Screenshot of the filter, with models selected.

Select individual models for details of the model performance.

Screenshot of performance details for models.

This example shows how to programmatically access the models through MLflow:

runs = {'random forest classifier':   rfc_id,
        'logistic regression classifier': lr_id,
        'xgboost classifier': xgb_id}

# Create an empty DataFrame to hold the metrics
df_metrics = pd.DataFrame()

# Loop through the run IDs and retrieve the metrics for each run
for run_name, run_id in runs.items():
    metrics = mlflow.get_run(run_id).data.metrics
    metrics["run_name"] = run_name
    df_metrics = df_metrics.append(metrics, ignore_index=True)

# Print the DataFrame
print(df_metrics)

Although XGBoost yields the best results on the training set, it performs poorly on the test data set. That poor performance indicates over-fitting. The logistic regression classifier performs poorly on both training and test datasets. Overall, random forest strikes a good balance between training performance and avoidance of overfitting.

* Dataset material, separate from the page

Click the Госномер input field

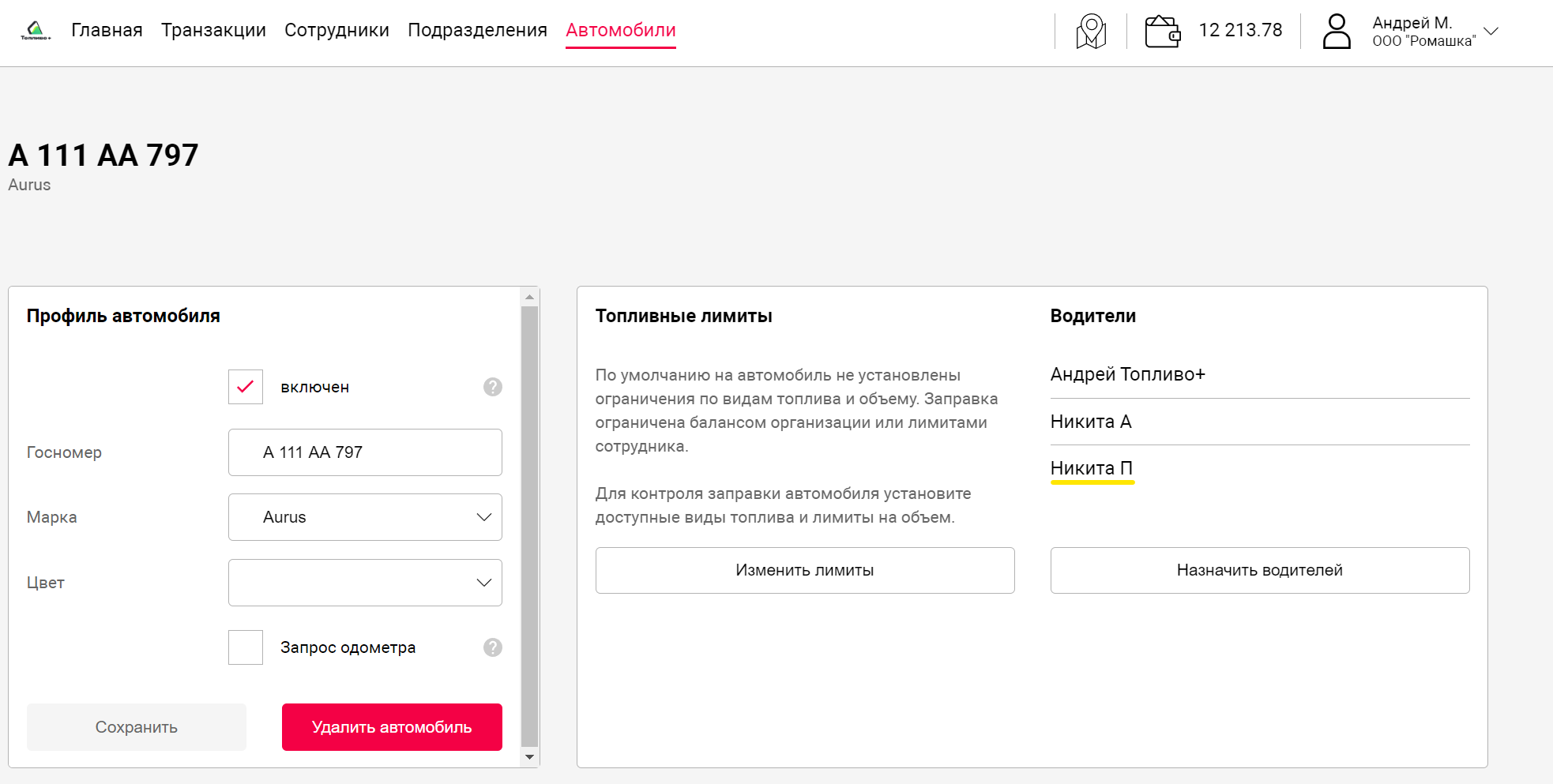click(x=365, y=452)
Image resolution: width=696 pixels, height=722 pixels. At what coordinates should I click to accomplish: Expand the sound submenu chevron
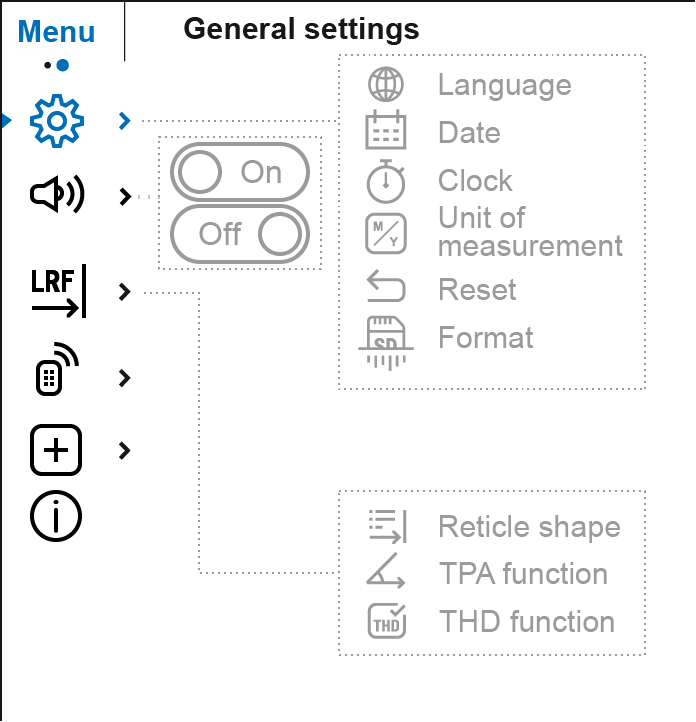pos(124,196)
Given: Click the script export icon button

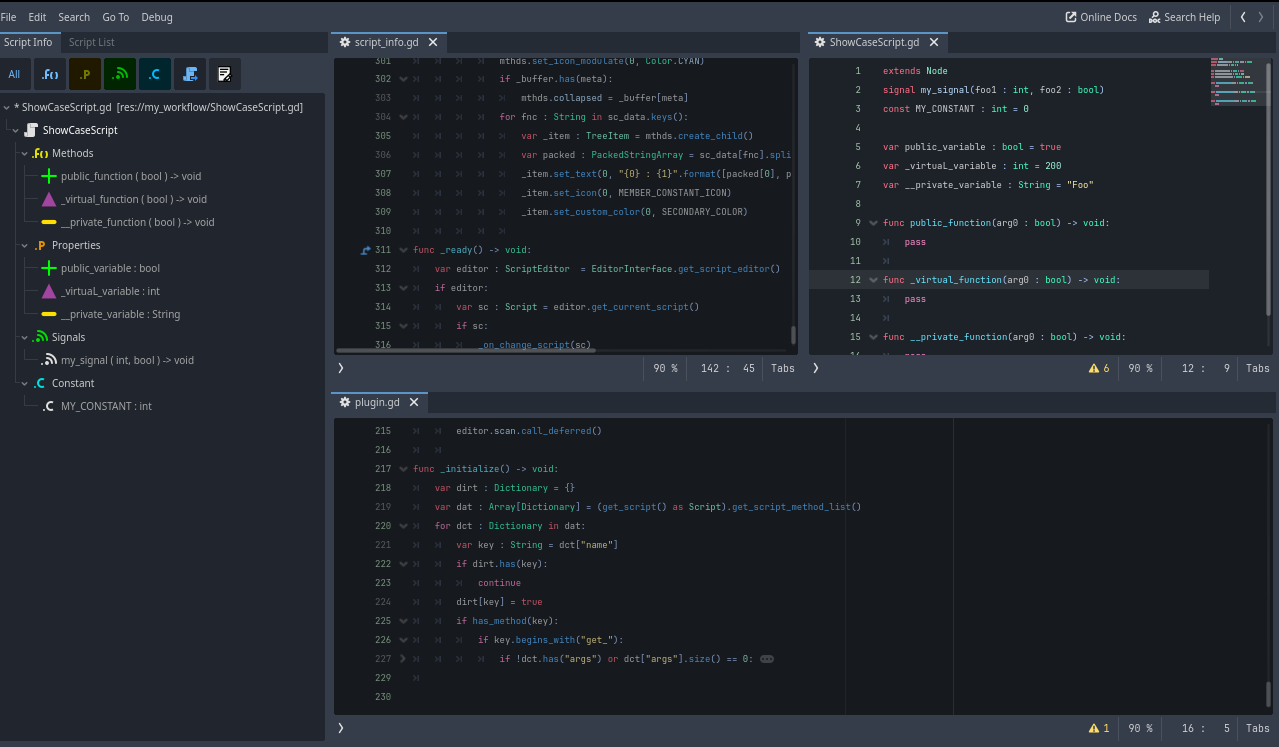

In the next section, choose the registered random forest model, and perform a prediction with the PREDICT feature:

from synapse.ml.predict import MLFlowTransformer

model = MLFlowTransformer(
    inputCols=list(X_test.columns),
    outputCol='predictions',
    modelName='machine_failure_model_rf',
    modelVersion=1
)

With the MLFlowTransformer object you created to load the model for inferencing, use the Transformer API to score the model on the test dataset:

predictions = model.transform(spark.createDataFrame(X_test))
predictions.show()

This table shows the output:

Type Air_temperature_[K] Process_temperature_[K] Rotational_speed_[rpm] Torque_[Nm] Tool_wear_[min] predictions
0 300.6 309.7 1639.0 30.4 121.0 0
0 303.9 313.0 1551.0 36.8 140.0 0
1 299.1 308.6 1491.0 38.5 166.0 0
0 300.9 312.1 1359.0 51.7 146.0 1
0 303.7 312.6 1621.0 38.8 182.0 0
0 299.0 310.3 1868.0 24.0 221.0 1
2 297.8 307.5 1631.0 31.3 124.0 0
0 297.5 308.2 1327.0 56.5 189.0 1
0 301.3 310.3 1460.0 41.5 197.0 0
2 297.6 309.0 1413.0 40.2 51.0 0
1 300.9 309.4 1724.0 25.6 119.0 0
0 303.3 311.3 1389.0 53.9 39.0 0
0 298.4 307.9 1981.0 23.2 16.0 0
0 299.3 308.8 1636.0 29.9 201.0 0
1 298.1 309.2 1460.0 45.8 80.0 0
0 300.0 309.5 1728.0 26.0 37.0 0
2 299.0 308.7 1940.0 19.9 98.0 0
0 302.2 310.8 1383.0 46.9 45.0 0
0 300.2 309.2 1431.0 51.3 57.0 0
0 299.6 310.2 1468.0 48.0 9.0 0

Save the data into the lakehouse. The data then becomes available for later uses - for example, a Power BI dashboard.

# Save test data to the lakehouse for use in the next section. 
table_name = "predictive_maintenance_test_with_predictions"
predictions.write.mode("overwrite").format("delta").save(f"Tables/{table_name}")
print(f"Spark DataFrame saved to delta table: {table_name}")

Step 6: View business intelligence via visualizations in Power BI

Show the results in an offline format, with a Power BI dashboard.

Screenshot of the data displayed as a Power BI dashboard.

The dashboard shows that Tool_wear and Torque create a noticeable boundary between failed and unfailed cases, as expected from the earlier correlation analysis in step 2.